═════ DATA EXTRACT ═════
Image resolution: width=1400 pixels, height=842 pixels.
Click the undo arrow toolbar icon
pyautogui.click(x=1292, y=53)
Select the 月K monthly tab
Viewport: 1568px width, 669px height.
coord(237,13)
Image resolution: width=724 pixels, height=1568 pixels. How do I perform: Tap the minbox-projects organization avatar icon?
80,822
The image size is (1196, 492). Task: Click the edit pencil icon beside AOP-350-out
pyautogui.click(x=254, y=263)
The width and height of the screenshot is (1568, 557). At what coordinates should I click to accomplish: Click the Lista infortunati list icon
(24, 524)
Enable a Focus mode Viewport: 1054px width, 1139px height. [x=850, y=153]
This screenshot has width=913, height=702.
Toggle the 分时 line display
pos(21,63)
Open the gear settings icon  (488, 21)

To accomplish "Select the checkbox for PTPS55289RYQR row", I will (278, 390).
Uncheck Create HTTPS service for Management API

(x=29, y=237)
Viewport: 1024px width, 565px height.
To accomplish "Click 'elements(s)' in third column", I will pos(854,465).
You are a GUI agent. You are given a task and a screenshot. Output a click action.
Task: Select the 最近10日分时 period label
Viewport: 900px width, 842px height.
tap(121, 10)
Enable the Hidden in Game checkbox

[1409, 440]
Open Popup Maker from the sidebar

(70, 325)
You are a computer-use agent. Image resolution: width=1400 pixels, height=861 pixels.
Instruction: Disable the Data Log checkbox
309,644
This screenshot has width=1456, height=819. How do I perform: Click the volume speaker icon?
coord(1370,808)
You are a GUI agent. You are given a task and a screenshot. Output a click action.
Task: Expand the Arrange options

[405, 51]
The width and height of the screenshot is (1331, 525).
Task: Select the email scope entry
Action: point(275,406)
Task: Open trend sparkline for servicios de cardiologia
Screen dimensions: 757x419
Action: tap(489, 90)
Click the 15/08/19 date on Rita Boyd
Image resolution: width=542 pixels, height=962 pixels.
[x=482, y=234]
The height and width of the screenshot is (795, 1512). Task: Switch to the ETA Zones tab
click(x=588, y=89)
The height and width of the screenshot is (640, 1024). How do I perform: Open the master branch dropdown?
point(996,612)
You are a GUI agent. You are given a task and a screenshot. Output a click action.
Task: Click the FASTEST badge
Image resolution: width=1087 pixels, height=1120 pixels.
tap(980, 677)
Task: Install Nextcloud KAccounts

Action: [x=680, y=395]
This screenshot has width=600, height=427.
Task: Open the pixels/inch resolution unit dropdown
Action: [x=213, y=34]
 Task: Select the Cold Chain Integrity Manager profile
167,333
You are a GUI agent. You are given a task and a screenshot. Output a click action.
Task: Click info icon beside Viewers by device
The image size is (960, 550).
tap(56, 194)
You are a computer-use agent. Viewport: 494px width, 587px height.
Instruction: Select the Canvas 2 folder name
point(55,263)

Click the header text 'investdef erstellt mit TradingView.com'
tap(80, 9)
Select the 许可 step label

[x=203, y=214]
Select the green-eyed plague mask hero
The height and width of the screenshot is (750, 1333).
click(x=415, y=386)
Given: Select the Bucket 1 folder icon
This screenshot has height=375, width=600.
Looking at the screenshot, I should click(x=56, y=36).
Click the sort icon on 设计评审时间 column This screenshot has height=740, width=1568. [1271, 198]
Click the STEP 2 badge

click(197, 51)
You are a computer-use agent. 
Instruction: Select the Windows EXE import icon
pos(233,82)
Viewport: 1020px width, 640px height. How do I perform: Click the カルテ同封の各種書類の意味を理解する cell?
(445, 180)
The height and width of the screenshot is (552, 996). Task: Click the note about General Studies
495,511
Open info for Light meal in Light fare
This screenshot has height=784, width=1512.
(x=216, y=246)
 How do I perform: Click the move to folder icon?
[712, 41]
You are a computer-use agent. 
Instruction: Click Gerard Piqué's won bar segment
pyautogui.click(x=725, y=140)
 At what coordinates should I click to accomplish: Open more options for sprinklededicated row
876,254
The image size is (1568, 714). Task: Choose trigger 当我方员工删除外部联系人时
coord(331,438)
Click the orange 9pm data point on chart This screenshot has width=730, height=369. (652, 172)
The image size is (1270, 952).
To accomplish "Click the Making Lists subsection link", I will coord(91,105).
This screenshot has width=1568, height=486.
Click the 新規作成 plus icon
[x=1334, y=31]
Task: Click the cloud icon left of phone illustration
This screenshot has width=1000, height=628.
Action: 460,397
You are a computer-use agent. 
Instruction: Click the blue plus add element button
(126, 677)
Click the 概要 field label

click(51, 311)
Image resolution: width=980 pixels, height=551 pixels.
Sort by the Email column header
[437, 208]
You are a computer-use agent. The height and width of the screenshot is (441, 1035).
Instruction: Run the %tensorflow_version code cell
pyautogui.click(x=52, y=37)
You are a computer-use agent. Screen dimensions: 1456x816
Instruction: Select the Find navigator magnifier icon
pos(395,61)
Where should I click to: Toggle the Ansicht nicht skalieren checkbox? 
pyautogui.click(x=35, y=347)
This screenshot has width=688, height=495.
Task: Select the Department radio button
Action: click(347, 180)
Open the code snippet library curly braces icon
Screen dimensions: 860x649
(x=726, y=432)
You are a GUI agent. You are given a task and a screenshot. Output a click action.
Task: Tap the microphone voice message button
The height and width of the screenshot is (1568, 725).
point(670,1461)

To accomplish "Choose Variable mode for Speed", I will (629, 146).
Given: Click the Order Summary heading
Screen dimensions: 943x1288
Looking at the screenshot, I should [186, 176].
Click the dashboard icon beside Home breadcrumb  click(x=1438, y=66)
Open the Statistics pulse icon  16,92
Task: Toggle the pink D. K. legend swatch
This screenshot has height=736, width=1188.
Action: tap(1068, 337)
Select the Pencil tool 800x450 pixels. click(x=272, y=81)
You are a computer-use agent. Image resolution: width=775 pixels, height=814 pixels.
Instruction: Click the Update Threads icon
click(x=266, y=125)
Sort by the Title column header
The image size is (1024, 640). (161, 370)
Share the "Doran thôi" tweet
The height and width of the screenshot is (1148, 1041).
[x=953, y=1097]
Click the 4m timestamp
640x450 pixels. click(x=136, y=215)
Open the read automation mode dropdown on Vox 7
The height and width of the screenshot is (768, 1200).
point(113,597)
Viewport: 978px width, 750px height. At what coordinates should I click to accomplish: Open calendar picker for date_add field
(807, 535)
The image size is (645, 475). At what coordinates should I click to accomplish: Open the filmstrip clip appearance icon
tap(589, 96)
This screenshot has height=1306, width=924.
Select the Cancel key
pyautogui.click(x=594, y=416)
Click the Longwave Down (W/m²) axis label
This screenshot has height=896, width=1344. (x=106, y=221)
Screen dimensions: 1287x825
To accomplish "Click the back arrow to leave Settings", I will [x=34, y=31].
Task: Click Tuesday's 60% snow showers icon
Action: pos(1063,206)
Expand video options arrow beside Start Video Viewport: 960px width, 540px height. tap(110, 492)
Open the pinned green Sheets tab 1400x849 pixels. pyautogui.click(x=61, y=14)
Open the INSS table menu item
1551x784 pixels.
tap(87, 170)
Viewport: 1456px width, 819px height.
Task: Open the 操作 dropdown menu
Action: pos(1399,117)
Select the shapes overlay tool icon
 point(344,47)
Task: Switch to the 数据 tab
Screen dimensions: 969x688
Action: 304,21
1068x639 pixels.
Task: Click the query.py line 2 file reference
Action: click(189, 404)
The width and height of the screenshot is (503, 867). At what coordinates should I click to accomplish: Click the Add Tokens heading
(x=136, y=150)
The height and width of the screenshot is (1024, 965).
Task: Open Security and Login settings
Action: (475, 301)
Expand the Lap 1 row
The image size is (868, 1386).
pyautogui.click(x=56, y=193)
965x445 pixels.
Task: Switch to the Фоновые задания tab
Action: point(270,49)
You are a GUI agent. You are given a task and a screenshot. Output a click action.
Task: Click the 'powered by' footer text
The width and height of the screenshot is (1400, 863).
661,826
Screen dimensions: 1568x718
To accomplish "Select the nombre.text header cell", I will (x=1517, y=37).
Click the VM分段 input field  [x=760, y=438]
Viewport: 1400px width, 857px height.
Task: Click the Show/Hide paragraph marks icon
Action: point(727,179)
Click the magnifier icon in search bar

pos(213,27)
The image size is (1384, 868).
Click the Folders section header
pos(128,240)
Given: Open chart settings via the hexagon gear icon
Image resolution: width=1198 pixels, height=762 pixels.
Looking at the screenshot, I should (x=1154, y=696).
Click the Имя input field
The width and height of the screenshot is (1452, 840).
═════
== SET PROBLEM ==
Copy out the lines above word for word, starting with the line containing "Task: Install Nextcloud KAccounts" and ending with the line containing "I will coord(91,105).". Include both of those lines.

== OUTPUT FOR THIS EXERCISE ==
Task: Install Nextcloud KAccounts

Action: [x=680, y=395]
This screenshot has width=600, height=427.
Task: Open the pixels/inch resolution unit dropdown
Action: [x=213, y=34]
 Task: Select the Cold Chain Integrity Manager profile
167,333
You are a GUI agent. You are given a task and a screenshot. Output a click action.
Task: Click info icon beside Viewers by device
The image size is (960, 550).
tap(56, 194)
You are a computer-use agent. Viewport: 494px width, 587px height.
Instruction: Select the Canvas 2 folder name
point(55,263)

Click the header text 'investdef erstellt mit TradingView.com'
tap(80, 9)
Select the 许可 step label

[x=203, y=214]
Select the green-eyed plague mask hero
The height and width of the screenshot is (750, 1333).
click(x=415, y=386)
Given: Select the Bucket 1 folder icon
This screenshot has height=375, width=600.
Looking at the screenshot, I should click(x=56, y=36).
Click the sort icon on 设计评审时间 column This screenshot has height=740, width=1568. [1271, 198]
Click the STEP 2 badge

click(197, 51)
You are a computer-use agent. 
Instruction: Select the Windows EXE import icon
pos(233,82)
Viewport: 1020px width, 640px height. How do I perform: Click the カルテ同封の各種書類の意味を理解する cell?
(445, 180)
The height and width of the screenshot is (552, 996). Task: Click the note about General Studies
495,511
Open info for Light meal in Light fare
This screenshot has height=784, width=1512.
(x=216, y=246)
 How do I perform: Click the move to folder icon?
[712, 41]
You are a computer-use agent. 
Instruction: Click Gerard Piqué's won bar segment
pyautogui.click(x=725, y=140)
 At what coordinates should I click to accomplish: Open more options for sprinklededicated row
876,254
The image size is (1568, 714). Task: Choose trigger 当我方员工删除外部联系人时
coord(331,438)
Click the orange 9pm data point on chart This screenshot has width=730, height=369. (652, 172)
The image size is (1270, 952).
To accomplish "Click the Making Lists subsection link", I will coord(91,105).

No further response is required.